#### SUPPLIED PASSAGE

First let’s take a look at proppant/ft in the North Dakota portion of the Bakken play. Here we see a 0.379 correlation between proppant per foot and initial 12 month oil production. Figure 1: This crossplot compares proppant/ft (X-Axis) to initial 12-month oil production (Y-Axis).
Next, let’s see how proppant concentration has evolved over the course of Bakken development by analyzing proppant/ft versus spud date.
Figure 2: The crossplot on the left shows how much proppant/ft (Y-Axis) has been used over the development of the play by comparing this to spud date (X-Axis). The plot on the right shows this same data filtered on 3 key Bakken operators.
We can see that proppant use has increased significantly since early 2012. The cross-plot on the right shows that one key operator (with purple data points), led this push. We also see two other key operators in red and blue starting to significantly increase proppant concentration.
For this study, let’s break out the samples by their graded acreage. We’ve set up three tiers. These include grades 1-3, grades 4-6, and grades 7-9. A map of this tiered acreage is included below.
Figure 3: Grades 1-3 displayed in red, Grades 4-6 in green, Grades 7-9 in blue. Rigs are also shown.
Now that we’ve broken up the play into three tiers based on the geology, we will analyze proppant in each tier. When looking at the bi-variate cross-plots for each of these three tiers, we can see varying degrees of positive correlations. Tier two acreage has the best correlation with a 0.497 relationship. Tier one is second with 0.290. Tier three has just a slight 0.0596 relationship.

########

◆ **EXERCISE SET**
1. In the Bakken proppant passage, what is the stated purpose of comparing proppant per foot with spud date?
2. According to the Bakken proppant passage, which acreage tier shows the best correlation, and what is its value?

#### GIVEN ENTRIES

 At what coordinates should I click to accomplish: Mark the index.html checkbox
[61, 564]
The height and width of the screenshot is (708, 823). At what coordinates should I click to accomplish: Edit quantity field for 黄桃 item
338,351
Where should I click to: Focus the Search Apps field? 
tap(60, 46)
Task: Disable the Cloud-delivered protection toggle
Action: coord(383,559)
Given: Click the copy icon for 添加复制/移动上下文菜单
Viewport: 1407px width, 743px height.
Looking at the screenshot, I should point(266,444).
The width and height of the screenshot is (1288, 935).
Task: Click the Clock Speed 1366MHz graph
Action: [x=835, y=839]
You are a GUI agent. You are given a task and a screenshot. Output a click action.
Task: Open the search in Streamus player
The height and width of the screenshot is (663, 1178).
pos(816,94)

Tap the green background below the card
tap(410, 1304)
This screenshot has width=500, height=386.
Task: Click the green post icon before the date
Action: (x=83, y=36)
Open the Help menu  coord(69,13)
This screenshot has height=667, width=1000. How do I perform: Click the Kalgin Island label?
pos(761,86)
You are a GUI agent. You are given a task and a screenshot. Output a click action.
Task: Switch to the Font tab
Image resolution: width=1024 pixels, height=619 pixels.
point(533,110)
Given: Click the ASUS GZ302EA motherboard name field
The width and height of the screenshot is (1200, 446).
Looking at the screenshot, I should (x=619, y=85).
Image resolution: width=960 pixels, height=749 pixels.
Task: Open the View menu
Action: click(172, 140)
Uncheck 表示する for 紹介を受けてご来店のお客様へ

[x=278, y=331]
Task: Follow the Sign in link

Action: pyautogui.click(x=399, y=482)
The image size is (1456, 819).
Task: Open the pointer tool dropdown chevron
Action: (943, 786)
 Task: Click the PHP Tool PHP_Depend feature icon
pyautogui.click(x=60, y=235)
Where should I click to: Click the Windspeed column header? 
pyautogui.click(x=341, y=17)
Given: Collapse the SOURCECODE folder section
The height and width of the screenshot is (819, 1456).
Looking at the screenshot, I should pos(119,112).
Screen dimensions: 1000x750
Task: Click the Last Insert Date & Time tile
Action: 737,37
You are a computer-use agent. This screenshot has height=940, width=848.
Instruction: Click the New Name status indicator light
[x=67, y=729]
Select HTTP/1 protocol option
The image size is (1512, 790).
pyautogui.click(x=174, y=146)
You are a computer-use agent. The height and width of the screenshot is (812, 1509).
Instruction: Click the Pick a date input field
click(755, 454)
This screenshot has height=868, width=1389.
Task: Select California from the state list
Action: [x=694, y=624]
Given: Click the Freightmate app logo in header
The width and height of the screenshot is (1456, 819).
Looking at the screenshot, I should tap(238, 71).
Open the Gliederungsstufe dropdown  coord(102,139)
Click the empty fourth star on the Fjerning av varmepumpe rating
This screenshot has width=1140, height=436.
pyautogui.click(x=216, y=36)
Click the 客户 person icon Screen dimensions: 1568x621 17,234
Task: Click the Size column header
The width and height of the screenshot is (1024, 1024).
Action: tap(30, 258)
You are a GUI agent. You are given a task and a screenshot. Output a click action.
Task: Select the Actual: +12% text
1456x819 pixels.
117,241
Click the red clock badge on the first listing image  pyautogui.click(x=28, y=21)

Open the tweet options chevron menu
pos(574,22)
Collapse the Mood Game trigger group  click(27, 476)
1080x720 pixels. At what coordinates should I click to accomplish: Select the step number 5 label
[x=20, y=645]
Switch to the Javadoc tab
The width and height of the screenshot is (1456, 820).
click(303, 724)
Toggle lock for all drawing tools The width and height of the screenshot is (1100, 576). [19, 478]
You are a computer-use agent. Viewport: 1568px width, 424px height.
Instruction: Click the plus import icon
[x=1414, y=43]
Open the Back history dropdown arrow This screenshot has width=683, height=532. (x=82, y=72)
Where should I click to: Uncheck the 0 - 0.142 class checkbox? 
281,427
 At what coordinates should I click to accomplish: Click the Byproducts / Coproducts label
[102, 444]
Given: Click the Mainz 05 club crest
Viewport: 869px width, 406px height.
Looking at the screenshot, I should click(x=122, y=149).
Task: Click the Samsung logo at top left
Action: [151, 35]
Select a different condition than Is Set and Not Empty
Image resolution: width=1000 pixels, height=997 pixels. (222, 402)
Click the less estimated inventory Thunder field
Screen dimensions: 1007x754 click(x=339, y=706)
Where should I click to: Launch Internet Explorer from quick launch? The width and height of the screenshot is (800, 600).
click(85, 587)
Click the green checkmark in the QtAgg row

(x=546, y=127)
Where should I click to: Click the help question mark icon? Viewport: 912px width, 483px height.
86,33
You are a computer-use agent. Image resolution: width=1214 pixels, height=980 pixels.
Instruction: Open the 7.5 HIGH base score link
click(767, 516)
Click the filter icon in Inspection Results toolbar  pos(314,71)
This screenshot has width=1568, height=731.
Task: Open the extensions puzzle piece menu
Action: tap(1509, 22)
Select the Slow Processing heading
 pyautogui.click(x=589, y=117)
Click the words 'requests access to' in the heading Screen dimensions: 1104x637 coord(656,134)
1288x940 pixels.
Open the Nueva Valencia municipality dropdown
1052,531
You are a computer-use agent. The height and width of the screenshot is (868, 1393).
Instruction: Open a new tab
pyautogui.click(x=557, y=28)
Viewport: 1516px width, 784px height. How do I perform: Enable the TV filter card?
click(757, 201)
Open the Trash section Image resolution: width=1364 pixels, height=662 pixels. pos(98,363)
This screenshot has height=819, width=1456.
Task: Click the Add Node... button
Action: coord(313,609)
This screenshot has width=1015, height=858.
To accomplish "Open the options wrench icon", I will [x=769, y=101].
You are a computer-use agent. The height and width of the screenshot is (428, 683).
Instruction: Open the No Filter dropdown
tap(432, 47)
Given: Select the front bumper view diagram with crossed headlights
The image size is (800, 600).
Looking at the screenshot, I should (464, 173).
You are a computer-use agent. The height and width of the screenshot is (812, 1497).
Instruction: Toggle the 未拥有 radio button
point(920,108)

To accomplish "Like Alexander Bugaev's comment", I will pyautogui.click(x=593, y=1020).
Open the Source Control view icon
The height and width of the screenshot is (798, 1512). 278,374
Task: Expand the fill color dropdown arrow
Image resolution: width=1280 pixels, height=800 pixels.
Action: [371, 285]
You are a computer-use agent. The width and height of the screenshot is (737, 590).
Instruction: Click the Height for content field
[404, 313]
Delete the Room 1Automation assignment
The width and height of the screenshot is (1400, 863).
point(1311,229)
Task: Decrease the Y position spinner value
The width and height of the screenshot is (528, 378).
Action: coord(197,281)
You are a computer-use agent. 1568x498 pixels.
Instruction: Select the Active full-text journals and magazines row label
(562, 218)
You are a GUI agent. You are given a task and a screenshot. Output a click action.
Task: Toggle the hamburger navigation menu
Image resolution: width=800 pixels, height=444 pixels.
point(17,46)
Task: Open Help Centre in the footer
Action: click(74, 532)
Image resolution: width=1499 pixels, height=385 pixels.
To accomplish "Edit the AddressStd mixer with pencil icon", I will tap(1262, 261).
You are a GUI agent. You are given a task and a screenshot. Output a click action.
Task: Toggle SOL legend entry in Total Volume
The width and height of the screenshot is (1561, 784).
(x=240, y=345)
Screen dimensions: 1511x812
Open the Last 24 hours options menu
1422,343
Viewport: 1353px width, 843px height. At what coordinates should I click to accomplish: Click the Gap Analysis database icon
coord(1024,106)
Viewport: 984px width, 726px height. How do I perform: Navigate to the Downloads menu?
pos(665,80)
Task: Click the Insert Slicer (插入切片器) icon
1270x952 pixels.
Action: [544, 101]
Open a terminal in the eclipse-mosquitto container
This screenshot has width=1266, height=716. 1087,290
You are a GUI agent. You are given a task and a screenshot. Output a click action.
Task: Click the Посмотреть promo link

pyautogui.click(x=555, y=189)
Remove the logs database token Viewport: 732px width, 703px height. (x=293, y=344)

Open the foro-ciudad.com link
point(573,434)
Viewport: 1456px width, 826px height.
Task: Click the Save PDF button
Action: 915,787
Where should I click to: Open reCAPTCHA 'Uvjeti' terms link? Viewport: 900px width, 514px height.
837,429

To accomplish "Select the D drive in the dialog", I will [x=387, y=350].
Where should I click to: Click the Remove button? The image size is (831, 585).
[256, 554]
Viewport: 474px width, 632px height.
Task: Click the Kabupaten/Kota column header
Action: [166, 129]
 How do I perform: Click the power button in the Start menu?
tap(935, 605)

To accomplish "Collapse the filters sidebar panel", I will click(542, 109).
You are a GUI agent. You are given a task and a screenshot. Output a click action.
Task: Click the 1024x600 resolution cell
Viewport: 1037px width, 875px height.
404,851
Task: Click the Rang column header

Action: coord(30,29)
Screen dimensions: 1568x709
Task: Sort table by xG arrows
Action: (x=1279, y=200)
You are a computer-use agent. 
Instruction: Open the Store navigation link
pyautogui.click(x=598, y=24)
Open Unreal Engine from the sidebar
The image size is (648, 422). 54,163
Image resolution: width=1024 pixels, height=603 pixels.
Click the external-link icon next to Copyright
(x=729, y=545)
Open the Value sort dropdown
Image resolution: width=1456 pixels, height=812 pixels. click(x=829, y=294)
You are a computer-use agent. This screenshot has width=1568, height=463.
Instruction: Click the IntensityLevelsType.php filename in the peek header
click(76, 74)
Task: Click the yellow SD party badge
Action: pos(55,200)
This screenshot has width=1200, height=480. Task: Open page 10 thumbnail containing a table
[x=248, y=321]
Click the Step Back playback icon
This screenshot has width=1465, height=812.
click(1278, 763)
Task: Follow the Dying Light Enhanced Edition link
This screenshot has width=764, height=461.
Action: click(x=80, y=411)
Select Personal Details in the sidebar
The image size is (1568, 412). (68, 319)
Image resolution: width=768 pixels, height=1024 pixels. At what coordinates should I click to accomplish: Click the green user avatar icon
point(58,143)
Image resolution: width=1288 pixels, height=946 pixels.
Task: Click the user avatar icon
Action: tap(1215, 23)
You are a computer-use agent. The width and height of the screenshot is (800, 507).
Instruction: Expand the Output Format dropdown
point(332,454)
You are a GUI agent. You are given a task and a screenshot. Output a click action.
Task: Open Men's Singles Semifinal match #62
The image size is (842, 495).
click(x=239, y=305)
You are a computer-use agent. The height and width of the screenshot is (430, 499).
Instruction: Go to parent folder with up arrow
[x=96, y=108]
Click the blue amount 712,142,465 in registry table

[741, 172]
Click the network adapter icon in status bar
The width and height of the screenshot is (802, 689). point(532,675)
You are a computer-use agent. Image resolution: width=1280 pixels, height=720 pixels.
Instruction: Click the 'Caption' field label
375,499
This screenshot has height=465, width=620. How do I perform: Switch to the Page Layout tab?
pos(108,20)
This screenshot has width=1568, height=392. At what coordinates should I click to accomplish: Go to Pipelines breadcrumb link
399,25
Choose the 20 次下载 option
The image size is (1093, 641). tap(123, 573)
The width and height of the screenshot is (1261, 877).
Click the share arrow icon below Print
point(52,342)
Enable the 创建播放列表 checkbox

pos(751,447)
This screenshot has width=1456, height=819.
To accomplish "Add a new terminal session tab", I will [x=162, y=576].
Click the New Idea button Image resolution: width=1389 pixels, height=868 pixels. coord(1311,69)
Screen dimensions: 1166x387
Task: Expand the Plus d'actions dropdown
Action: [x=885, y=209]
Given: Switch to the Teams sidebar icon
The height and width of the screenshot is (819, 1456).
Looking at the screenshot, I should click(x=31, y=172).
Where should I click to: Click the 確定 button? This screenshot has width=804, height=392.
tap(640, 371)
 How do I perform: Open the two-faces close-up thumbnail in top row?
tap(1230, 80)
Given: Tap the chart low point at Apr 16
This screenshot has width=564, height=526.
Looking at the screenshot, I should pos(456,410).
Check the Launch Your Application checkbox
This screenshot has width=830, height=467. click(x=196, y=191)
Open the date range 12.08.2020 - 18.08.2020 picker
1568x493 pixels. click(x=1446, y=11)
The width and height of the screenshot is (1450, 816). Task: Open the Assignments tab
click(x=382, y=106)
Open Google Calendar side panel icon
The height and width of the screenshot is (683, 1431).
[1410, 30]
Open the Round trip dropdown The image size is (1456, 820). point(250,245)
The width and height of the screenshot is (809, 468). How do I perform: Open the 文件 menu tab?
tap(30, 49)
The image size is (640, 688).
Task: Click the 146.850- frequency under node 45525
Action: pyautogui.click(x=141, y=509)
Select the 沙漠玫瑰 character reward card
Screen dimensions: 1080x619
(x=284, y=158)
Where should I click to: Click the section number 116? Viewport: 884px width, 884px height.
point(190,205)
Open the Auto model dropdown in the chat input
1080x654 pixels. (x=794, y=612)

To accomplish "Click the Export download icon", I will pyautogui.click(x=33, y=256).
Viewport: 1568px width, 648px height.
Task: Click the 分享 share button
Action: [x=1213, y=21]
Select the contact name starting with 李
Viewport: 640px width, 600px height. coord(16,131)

########

◆ **THE REPLIES**
1. The comparison shows how proppant concentration has changed over the course of Bakken development.

2. Tier two, with a 0.497 relationship.